The architecture is not the operational software. Rather, it is a representation that enables a software engineer to:
- analyze the effectiveness of the design in meeting its stated requirements,
- consider architectural alternatives at a stage when making design changes is still relatively easy, and
- reduce the risks associated with the construction of the software.
Why is Architecture Important?
- Representations of software architecture are an enabler for communication between all parties (stakeholders) interested in the development of a computer-based system.
- The architecture highlights early design decisions that will have a profound impact on all software engineering work that follows and, as important, on the ultimate success of the system as an operational entity.

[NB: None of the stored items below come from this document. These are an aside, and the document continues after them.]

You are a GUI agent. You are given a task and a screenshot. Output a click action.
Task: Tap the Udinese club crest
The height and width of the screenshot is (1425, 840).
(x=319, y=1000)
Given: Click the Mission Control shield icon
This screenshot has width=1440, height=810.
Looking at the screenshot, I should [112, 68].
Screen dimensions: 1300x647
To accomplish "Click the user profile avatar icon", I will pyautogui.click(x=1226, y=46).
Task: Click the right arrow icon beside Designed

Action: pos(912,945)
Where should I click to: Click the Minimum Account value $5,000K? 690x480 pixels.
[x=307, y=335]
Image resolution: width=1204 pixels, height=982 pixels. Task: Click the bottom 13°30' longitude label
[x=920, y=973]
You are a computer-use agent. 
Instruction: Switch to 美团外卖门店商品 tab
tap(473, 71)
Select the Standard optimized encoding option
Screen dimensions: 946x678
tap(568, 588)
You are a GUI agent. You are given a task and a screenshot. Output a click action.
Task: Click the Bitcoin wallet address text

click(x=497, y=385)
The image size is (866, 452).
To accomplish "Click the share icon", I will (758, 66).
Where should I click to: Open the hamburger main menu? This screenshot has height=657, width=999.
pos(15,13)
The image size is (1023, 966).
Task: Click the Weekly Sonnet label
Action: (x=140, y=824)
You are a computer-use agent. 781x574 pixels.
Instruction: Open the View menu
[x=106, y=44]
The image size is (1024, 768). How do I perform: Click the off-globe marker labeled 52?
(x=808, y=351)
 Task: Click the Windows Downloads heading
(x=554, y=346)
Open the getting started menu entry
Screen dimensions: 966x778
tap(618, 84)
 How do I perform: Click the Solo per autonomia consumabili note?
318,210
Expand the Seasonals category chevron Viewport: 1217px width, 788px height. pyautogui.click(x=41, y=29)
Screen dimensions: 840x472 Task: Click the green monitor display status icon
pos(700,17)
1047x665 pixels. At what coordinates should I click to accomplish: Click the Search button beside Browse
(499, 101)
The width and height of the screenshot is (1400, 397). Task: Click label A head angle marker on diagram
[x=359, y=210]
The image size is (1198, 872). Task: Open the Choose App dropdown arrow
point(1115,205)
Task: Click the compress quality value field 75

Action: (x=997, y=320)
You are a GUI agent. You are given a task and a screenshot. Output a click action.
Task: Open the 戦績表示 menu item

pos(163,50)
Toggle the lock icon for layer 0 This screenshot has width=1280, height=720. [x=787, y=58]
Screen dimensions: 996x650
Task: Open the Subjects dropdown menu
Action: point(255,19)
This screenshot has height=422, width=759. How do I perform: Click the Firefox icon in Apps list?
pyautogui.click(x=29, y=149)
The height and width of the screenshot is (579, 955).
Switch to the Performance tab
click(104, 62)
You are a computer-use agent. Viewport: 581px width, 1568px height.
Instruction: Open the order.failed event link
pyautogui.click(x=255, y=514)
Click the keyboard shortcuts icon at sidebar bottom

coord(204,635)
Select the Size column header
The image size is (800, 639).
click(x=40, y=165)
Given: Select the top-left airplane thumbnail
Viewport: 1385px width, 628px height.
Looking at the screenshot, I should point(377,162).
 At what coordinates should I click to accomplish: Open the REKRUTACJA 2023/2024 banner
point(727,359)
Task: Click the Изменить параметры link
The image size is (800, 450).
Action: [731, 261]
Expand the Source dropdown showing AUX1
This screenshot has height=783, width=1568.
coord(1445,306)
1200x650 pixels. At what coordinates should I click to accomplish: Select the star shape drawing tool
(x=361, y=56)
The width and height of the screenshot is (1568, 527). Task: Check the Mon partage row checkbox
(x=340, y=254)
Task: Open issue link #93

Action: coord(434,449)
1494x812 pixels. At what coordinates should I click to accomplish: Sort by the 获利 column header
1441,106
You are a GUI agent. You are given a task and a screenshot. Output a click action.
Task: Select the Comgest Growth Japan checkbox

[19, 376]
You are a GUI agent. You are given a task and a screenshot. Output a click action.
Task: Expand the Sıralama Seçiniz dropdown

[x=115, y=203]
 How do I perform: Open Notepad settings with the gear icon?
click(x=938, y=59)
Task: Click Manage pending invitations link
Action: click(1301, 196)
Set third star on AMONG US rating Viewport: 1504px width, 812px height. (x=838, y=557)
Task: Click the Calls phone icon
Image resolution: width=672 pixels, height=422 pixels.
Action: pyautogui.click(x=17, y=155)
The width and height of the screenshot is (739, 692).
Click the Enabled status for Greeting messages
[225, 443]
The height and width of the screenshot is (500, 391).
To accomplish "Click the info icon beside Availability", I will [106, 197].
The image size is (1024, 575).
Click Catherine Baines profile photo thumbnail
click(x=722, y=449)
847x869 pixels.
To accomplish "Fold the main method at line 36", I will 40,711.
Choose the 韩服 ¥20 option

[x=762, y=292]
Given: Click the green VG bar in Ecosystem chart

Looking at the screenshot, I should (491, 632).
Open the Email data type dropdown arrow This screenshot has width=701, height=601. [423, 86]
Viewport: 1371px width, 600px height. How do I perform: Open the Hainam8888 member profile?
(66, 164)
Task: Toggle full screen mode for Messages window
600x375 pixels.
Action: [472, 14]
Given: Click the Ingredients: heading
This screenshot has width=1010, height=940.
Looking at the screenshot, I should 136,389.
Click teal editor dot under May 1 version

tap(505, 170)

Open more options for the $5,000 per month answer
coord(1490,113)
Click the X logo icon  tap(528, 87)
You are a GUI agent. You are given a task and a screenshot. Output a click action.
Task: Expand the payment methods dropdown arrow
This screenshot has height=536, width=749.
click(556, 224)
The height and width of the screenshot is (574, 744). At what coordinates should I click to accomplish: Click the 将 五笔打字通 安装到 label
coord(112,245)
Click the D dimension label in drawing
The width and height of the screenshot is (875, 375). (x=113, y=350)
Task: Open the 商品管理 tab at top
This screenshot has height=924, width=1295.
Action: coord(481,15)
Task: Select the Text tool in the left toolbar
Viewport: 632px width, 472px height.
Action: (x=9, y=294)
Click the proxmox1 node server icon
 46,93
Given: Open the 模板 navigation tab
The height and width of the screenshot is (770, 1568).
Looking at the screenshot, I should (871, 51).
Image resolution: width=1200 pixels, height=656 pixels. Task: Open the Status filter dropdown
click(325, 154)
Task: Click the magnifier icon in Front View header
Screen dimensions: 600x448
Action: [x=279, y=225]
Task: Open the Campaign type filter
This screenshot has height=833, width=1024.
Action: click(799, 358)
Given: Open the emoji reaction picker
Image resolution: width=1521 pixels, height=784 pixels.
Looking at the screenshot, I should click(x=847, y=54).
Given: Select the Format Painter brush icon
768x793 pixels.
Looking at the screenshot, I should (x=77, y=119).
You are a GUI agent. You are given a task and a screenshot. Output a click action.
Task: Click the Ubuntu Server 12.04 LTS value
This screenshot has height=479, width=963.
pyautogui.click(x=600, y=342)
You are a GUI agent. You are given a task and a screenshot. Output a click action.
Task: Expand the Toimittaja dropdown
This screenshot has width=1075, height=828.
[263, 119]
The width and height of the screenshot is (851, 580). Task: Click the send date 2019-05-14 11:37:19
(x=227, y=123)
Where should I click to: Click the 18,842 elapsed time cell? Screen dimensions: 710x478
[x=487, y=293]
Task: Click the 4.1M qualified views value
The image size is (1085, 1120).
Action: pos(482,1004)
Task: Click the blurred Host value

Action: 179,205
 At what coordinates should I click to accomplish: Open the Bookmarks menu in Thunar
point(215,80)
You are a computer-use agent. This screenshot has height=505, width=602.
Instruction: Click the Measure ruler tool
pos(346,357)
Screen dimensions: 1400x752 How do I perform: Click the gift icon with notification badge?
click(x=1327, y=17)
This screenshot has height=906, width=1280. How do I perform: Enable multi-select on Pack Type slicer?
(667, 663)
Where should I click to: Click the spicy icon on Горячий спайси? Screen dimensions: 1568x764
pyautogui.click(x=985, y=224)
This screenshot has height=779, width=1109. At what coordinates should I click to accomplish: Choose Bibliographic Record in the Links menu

- Architecture “constitutes a relatively small, intellectually graspable mode of how the system is structured and how its components work together” [BAS03].
Architectural Descriptions
- The IEEE Computer Society has proposed IEEE-Std-1471-2000, Recommended Practice for Architectural Description of Software-Intensive System, [IEE00]
- to establish a conceptual framework and vocabulary for use during the design of software architecture,
- to provide detailed guidelines for representing an architectural description, and
- to encourage sound architectural design practices.
- The IEEE Standard defines an architectural description (AD) as a “a collection of products to document an architecture.”
- The description itself is represented using multiple views, where each view is “a representation of a whole system from the perspective of a related set of [stakeholder] concerns.”
Architectural Genres
- Genre implies a specific category within the overall software domain.
- Within each category, you encounter a number of subcategories.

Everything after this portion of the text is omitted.